Knight Center
Knight Center


Brazilian journalists report daily sexual harassment and gender discrimination in newsrooms

If you are a woman working in a newsroom, the above accounts may seem familiar. They were collected during focus groups for the report "Women in Brazilian Journalism," produced in partnership between the Brazilian Association of Investigative Journalism (Abraji, for its acronym in Portuguese) and the journalism site Gênero e Número. The results indicate that 70.4 percent of the women who answered the online survey said someone had made a pass at them at work that made them feel uncomfortable. Another 70.2 percent reported having seen or heard of harassment of colleagues in the workplace.

The pioneering survey from Brazil heard from 42 women at discussion tables in Rio de Janeiro, Porto Alegre, Brasilia and São Paulo, as well as 477 journalists from 277 outlets who responded to an online form. The scenario found by the researchers shows a newsroom environment in which sexist practices are naturalized, according to coordinator of the report and co-founder of Gênero e Número, Natália Mazotte. For her, the embarrassment suffered by women severely impacts their work.

"We've seen cases where women explicitly said they did not go to meet a source in a social setting because they feel embarrassed. There is a whole universe of practices inside and outside the newsrooms that hinders the work of women journalists, who today are the majority. If we do not take care of it, we'll be interfering with the quality of journalism as a whole," she told the Knight Center.

Today, women account for more than 60 percent of journalism professionals in Brazil, according to a survey by the Federal University of Santa Catarina. Abraji's president, Thiago Herdy, said the motivation to produce the report came from the understanding that when a reporter who is seeking information is harassed by a source, it is a threat to freedom of expression and the press.

"It's just as serious as the case of a reporter who is hit by a stone from a protester or by a rubber bullet from the police at a demonstration. We understood that the first step in dealing with the problem would be to produce a precise diagnosis of this picture," he told the Knight Center.

The situations reported by the women heard in the report go beyond harassment: asymmetries were also reported in the distribution of tasks (57.7 percent of journalists said they were discriminated against), the determination of working hours (23.7 percent) and raises (35.4 percent) and promotions (39.4 percent).

"My boss, when I was still an intern, told me that I would not be effective because 'I only work with men'"; "I have already been stripped of a story precisely because I am a woman and they have given it to the man because it would be dangerous for me"; and "I'm the reporter who earns the least in my section of the newsroom. I have the lowest salary" were some of the remarks made in the research focus groups.

(Graphic by Lillian Michel/Knight Center)
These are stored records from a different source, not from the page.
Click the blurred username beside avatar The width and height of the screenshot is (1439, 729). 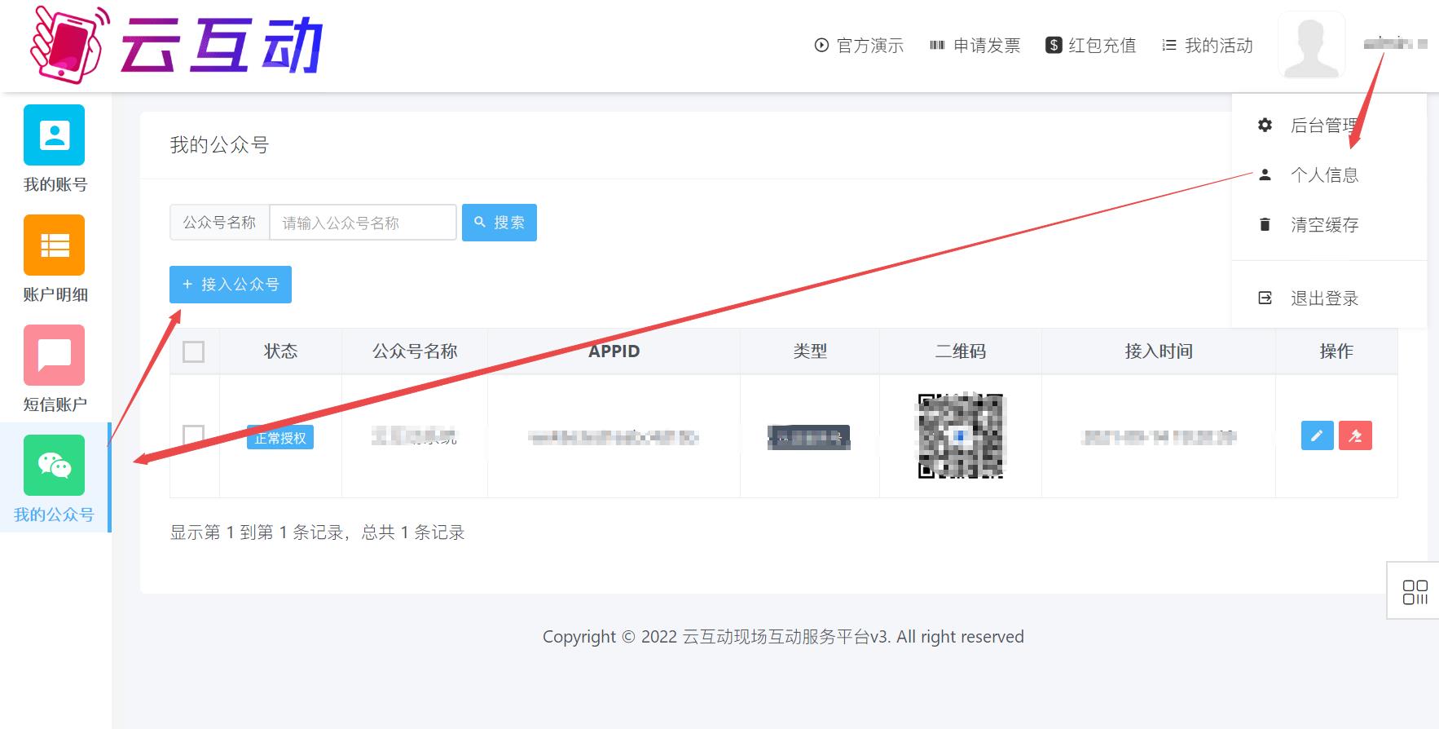pyautogui.click(x=1394, y=44)
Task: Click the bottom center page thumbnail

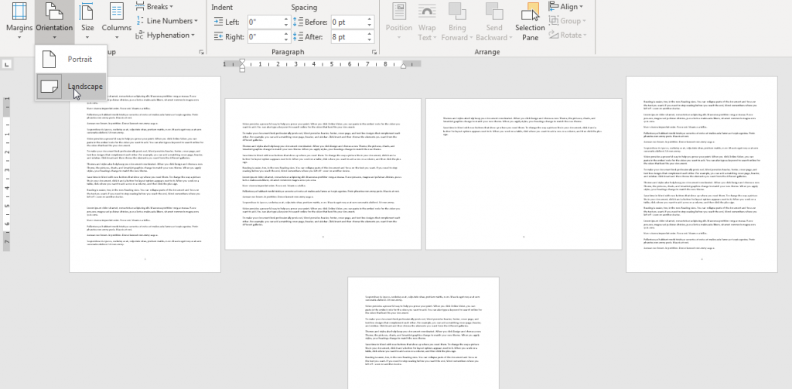Action: 423,333
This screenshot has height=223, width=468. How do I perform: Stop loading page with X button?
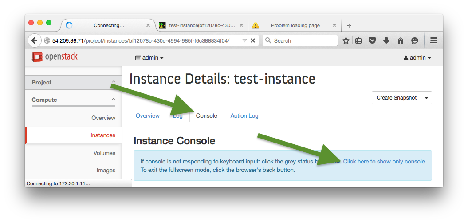(253, 40)
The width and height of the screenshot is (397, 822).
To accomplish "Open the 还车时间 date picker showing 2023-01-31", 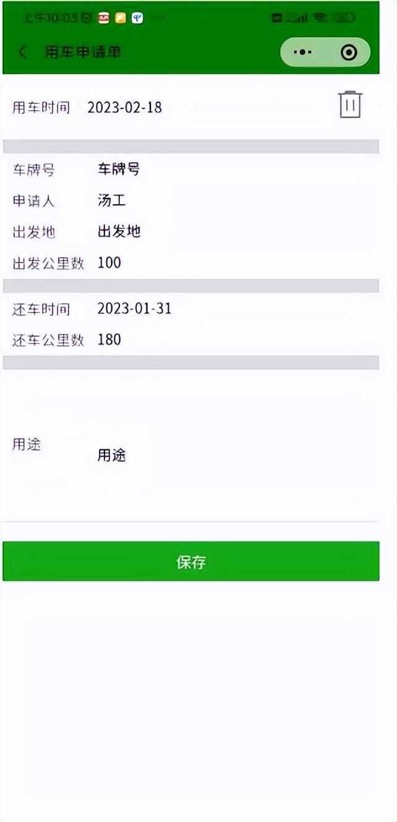I will pyautogui.click(x=134, y=308).
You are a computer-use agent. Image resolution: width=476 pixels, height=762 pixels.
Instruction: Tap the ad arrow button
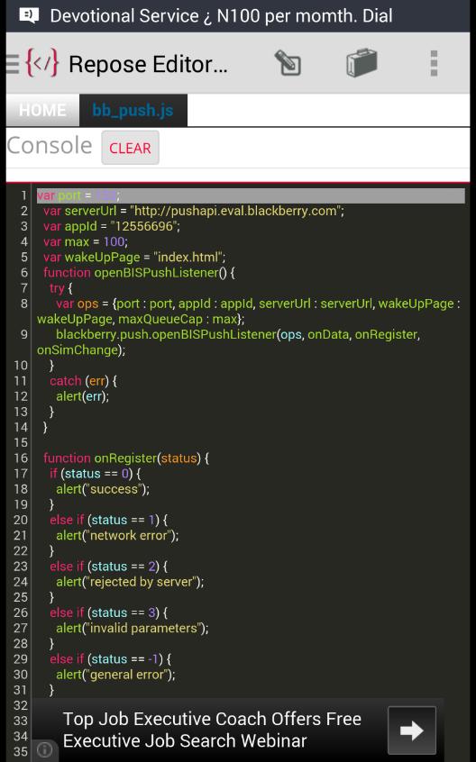pos(411,730)
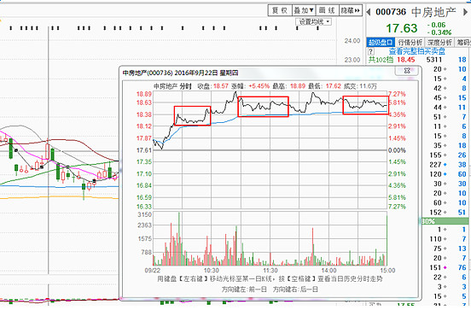Click the 复权 button
This screenshot has width=471, height=310.
(x=280, y=10)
Mazotte explained that even situations that could be less offensive, such as listening to sexist jokes (experienced by 92.3 percent of respondents), interfere with women's work, and, consequently, journalistic coverage. According to her, this scenario undermines the reporters’ confidence.

"Women do indeed feel disqualified in this noxious newsroom environment and this puts the woman in an inferior place. The man feels more at ease with the sources, he feels more heard, he is welcomed inside the newsroom and that gives him greater confidence," Mazotte summarized.

In the end, journalism is also undermined, especially in the coverage of gender and other identity issues, according to the report. The women interviewed in the survey complained about the banalization of topics such as domestic violence, rape, feminicide, discrimination and machismo. Some said that male editors interfered in matters, softening cases of violence against women.

For Mazotte, this trend points to the need for a diversity of worldviews in journalistic coverage. And not only on gender issues, but also on race — 94.5 percent of respondents said there were more white people than black people in their media outlets.

"In the newsroom, we have consolidated a culture in which the gender stereotype predominates and indicates what kind of work can be done by women and men. This ends up consolidating a kind of outlook that is not very diverse,” she said.

"If a woman is not heard in the last instance, you run the risk of generating prejudiced speech that will not qualify the debate around that subject. This is one of the functions of the press — to qualify public debate, to inform people. If we end up confirming biases, we are not reporting, we are only reaffirming what is already status quo."

Screenshot from Mulheres no Jornalismo Brasileiro

Change in sight

The research pointed to positive scenarios regarding female representation in editor’s positions. According to the survey, 44 percent of respondents had male editors, 27.5 percent had women editors and 12 percent were editors themselves. In the area of economics, there are many more women editors, which indicates that females are dominating previously male spaces.

"For me, the outlook is good. Women are more aware of the difficulties and discrimination they suffer. We are moving to a place of better conditions for women. Just looking at it now, mapping the problems, being willing to talk about it, is already a breakthrough," Mazotte said.

The president of Abraji, Herdy, said that in the first half of 2018, the association will carry out an awareness campaign around the theme. "We want to show that harrassment of a reporter by a source concerns all of us and to fight against it is to fight for the right to quality information," he said. "We will share the results of the survey with management at news outlets. We are certain that, in the present context, they are data that also interest them."

*Editor’s note: Natália Mazotte is also a collaborator of the Knight Center for Journalism in the Americas.